Geekologie recently featured a 360 Degree Light Field Display, which sounds pretty vanilla… what is that, a panel of LCDs that surround you? Actually, this is very exciting technology: it’s the closest equivalent to the three dimensional display we see in movies that we currently have. The technology combines a extremely fast spinning specially shaped mirror with a custom image output system to project objects in three dimensions, which you can actually walk around as if they really existed. Plus there are no special glasses required.
The video of the phenomenon, combined with the demonstration of the scanning and subsequent reproduction of a three dimensional object, is pretty stunning. However, the running man animation at the end is the single most stunning display demonstration I have ever seen.
Want to make an Old West style wanted poster? Well, Clarendon would be your typeface of choice. See it (or a very similar derivative of it) used to great effect on the tremendously well-designed site for 31Three, the design studio of Jesse Bennett-Chamberlain.
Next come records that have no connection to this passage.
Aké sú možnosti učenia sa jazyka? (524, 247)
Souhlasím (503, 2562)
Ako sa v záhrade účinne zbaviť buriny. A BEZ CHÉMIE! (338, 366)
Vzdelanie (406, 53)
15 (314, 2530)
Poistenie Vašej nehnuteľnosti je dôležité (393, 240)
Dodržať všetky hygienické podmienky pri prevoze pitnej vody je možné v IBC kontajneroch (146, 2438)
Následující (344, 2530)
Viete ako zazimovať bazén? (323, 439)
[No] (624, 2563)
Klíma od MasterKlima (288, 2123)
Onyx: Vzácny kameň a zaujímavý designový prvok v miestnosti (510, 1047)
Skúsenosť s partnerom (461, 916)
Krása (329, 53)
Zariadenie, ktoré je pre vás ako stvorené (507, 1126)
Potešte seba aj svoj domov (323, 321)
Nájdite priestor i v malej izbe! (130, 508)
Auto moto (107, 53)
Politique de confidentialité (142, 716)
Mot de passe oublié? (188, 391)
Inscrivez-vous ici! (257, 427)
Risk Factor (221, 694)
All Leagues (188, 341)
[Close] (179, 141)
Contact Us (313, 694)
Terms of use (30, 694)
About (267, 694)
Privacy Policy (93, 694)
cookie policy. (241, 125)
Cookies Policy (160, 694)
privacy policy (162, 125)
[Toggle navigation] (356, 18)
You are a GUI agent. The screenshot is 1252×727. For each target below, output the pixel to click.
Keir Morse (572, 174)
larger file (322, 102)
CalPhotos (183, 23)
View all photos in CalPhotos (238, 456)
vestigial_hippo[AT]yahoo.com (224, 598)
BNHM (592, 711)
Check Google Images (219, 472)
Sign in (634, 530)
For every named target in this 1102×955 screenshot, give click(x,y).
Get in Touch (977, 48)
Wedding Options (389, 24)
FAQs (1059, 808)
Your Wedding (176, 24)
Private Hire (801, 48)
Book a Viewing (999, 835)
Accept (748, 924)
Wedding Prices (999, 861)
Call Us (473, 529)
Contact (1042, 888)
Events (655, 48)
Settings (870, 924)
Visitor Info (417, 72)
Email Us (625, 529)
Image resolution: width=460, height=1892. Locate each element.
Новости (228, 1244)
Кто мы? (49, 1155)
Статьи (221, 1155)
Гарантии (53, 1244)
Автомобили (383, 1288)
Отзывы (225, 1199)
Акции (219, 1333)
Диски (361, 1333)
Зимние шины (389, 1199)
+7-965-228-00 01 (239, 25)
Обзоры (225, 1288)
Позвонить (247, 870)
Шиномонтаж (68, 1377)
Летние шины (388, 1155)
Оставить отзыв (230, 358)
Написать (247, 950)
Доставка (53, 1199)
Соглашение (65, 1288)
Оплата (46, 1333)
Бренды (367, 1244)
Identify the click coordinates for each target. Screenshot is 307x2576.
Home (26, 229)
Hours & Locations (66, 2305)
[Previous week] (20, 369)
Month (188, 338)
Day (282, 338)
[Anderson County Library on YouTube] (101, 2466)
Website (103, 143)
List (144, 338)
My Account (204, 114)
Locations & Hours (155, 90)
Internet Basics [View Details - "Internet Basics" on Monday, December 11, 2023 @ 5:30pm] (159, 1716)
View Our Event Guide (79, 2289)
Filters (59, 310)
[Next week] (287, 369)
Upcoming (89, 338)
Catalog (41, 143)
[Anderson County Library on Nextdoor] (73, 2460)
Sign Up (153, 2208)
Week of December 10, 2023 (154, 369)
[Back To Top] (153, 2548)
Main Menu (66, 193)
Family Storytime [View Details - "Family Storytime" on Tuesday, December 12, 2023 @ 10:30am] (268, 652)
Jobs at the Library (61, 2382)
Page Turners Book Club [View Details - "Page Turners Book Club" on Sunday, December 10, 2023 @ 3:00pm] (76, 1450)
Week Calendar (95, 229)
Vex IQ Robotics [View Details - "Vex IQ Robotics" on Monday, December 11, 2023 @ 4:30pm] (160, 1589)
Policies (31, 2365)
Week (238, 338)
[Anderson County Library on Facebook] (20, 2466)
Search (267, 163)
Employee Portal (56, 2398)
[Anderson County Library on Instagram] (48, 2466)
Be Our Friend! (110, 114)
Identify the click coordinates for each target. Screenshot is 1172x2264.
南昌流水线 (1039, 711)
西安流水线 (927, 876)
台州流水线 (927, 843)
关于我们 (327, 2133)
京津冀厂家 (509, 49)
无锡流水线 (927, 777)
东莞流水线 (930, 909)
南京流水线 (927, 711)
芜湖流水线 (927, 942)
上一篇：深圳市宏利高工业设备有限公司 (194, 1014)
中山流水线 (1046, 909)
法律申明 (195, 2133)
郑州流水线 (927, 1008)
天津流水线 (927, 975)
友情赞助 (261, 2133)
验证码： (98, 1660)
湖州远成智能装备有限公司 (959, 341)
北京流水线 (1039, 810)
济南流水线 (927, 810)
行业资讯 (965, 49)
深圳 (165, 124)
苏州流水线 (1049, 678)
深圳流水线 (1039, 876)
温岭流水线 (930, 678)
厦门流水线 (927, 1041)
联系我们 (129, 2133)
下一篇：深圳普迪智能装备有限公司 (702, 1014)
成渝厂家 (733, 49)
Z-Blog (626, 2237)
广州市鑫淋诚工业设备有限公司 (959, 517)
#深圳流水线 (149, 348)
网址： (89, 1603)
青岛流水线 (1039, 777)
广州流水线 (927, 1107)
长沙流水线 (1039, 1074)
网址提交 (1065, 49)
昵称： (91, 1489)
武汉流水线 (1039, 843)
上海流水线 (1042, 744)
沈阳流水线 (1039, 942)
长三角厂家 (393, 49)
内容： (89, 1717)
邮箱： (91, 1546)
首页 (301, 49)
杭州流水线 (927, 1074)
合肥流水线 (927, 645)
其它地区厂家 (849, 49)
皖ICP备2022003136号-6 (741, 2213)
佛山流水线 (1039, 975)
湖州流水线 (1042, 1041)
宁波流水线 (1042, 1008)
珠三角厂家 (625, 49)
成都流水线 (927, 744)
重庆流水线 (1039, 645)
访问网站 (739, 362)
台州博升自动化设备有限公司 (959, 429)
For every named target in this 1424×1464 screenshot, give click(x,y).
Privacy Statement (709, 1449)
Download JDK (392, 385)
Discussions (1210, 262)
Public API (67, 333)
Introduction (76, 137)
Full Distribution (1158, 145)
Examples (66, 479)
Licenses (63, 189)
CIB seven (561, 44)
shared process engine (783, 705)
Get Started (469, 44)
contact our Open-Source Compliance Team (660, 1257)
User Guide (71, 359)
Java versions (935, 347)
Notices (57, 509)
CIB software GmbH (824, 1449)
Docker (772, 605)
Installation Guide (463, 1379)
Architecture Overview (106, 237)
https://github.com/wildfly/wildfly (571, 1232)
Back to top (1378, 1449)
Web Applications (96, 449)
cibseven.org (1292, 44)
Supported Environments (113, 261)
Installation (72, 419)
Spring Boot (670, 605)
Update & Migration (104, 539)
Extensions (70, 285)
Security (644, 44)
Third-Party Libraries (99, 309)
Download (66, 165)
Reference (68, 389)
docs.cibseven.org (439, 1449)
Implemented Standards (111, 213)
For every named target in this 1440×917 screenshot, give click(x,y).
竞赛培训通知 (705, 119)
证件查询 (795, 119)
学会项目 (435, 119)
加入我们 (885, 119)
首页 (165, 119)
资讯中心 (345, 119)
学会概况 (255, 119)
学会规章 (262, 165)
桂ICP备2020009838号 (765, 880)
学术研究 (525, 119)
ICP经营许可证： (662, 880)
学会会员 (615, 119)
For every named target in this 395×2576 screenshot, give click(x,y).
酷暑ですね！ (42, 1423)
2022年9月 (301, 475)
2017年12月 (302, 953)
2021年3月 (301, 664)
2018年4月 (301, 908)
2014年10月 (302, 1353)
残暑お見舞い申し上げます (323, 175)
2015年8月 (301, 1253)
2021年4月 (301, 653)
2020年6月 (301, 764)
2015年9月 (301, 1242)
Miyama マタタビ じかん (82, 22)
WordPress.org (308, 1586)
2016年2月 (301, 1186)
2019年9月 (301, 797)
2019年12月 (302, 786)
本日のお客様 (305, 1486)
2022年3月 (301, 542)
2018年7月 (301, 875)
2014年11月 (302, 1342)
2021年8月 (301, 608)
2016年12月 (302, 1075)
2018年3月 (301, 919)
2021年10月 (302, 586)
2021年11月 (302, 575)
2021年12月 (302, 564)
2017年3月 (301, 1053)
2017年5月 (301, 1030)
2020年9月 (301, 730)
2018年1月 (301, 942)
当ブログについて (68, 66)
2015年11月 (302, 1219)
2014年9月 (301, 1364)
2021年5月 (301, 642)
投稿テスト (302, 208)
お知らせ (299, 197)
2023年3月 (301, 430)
Coudal Partners brings you another entry in the series entitled “Regrets.” This film is a cautionary (and incredibly funny) personal tale about… well, you’ll have to watch.
Since you’re so interested in model railroads, maybe you should, you know, buy a model railroad.
Jeremy Messersmith, a Minneapolis musician who Mykala brought to my attention recently, has a good set of tunes from his latest album at his website. You can listen to his entire track “7:02,” which Mykala had been searching for. Perhaps she found it here. You can, too! If you really dig the stuff, you can purchase Jeremy’s latest effort, “The Alcatraz Kid,” for $10.
How about a Staple Free Stapler, which attaches up to 5 sheets of paper without the need for crazy metallic staples! Amazing. As an office supply junky, I’m inclined to spring for this, as it is only $6.
Time for a spot/spate/bit of recent t-shirt items I’ve seen that have the rare quality of humor and viability for personal wear.
Stupid Cupid by Budi Satria Kwan pictures a hapless would-be couple on opposite ends of a couch surrounded by missed arrows, with a determined cupid overhead trying to hit someone below. Pretty good approximation of love.
Heroism from Penny Arcade pictures a stylized Guitar Hero headstock and frets set into a brilliant blue flame. If it’s a parody of a famous shirt, can someone let me know what shirt that is? I don’t know.
With that we conclude this irregular edition of t-shirt redux.
The Wikipedia entry about Jeremy Bentham, a 1900s “philosopher and social reformer,” proves that the British have better senses of humor than the Americans:
As requested in [Jeremy Bentham’s] will, his body was preserved and stored in a wooden cabinet, termed his “Auto-icon”. Originally kept by his disciple Dr. Southwood Smith, it was acquired by University College London in 1850. The Auto-Icon is kept on public display at the end of the South Cloisters in the main building of the College. For the 100th and 150th anniversaries of the college, the Auto-Icon was brought to the meeting of the College Council, where he was listed as “present but not voting”. Tradition holds that if the council’s vote on any motion is tied, the auto-icon always breaks the tie by voting in favor of the motion.
An interesting introduction to the world of set designing for TV: you get 8500 square feet of space and 8 weeks during which you have to assemble a convincing (and in this case obsessively accurate) reproduction of a 1960’s office. Read more about this project at Dwell Blog - “Mid-Century Madness .” What I find particularly cool:
“All the executive chairs in cast aluminum and leather are original Time-Life chairs that were in the Time-Life building,” she tells me. “We found them at an office surplus store in Gardena called TR Trading.”
So what this is saying: basically, there are giant warehouses with awesome “old school” and authentic furniture in them. All we get here in Minneapolis is small, overpriced boutiques of mismatched mid-century pieces. An overstuffed warehouse would be a refreshing change. Anyway, talk about attention to detail:
“The typewriters are way off. The Selectric didn’t come out until 1961 and we’re in 1960. But we explain it away by saying that what the secretaries have are all prototypes that they got because Sterling Cooper is handling the Selectric advertising account.”
Anyone who calls 1 model year difference (during a period over 40 years ago) “way off” is pretty detail oriented. That said, if this is what a TV show I haven’t yet heard of goes through to make its sets, I can only begin to comprehend what a major motion picture studio brings together in period films such as Pleasantville.
In this video, a mobile phone salesman on “Britain’s Got Talent” sings Nessun Dorma. I won’t spoil the results, though you may have seen this one already.